Problem details: Each line below that contains "block" should be counted. Give only the total.

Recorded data
++++++++

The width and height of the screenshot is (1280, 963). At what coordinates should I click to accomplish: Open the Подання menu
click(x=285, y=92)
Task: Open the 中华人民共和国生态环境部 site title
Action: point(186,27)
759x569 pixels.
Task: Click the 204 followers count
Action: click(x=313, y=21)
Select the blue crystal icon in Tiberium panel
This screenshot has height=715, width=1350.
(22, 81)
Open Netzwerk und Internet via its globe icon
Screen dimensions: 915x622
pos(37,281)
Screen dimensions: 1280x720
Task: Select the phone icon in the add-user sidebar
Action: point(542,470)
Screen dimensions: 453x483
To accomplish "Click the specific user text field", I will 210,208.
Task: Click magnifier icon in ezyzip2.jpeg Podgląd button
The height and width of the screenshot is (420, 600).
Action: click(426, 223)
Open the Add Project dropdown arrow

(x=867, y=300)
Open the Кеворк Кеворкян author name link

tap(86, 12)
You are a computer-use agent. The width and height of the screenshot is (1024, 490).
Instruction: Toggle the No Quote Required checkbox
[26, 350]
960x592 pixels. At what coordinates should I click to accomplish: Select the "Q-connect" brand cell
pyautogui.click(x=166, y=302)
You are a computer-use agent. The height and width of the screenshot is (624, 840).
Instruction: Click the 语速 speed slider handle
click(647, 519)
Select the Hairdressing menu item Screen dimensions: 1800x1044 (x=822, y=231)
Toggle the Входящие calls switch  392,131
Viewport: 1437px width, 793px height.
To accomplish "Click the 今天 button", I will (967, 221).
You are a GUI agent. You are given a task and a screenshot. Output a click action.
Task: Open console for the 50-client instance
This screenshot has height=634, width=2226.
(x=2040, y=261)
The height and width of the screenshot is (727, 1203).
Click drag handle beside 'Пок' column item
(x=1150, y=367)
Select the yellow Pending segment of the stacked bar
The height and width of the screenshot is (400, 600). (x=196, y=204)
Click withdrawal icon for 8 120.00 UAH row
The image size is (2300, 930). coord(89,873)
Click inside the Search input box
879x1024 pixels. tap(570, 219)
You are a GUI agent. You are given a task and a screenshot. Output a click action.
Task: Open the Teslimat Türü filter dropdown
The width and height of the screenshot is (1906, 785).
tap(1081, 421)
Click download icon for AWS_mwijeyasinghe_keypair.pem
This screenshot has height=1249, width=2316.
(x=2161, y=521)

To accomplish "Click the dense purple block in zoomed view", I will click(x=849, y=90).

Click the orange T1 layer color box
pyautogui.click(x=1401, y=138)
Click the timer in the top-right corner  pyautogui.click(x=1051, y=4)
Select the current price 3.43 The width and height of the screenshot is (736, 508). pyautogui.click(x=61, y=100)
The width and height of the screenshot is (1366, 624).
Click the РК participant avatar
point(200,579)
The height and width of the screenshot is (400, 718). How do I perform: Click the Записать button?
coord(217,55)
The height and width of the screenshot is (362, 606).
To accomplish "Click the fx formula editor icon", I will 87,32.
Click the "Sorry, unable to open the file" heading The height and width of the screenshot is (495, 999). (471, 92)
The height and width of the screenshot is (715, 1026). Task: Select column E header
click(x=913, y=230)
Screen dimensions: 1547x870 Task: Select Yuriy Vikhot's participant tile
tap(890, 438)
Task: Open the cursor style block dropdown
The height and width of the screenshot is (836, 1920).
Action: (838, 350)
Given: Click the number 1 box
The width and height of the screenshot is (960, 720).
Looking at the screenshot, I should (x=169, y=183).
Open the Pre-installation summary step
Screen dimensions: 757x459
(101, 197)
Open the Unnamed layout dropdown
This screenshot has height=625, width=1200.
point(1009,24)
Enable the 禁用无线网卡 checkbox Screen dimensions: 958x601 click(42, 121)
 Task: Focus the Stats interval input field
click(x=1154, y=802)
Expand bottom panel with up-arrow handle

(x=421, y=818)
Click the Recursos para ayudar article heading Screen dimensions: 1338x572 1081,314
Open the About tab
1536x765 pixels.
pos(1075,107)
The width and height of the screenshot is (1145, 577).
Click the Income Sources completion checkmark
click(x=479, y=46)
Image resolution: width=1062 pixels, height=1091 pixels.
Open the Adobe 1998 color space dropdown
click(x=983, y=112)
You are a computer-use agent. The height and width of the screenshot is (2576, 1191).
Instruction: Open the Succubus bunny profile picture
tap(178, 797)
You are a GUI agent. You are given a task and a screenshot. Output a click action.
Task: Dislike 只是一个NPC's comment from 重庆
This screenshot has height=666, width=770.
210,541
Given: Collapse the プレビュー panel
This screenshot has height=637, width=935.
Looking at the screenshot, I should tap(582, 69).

++++++++

Result of the task: 2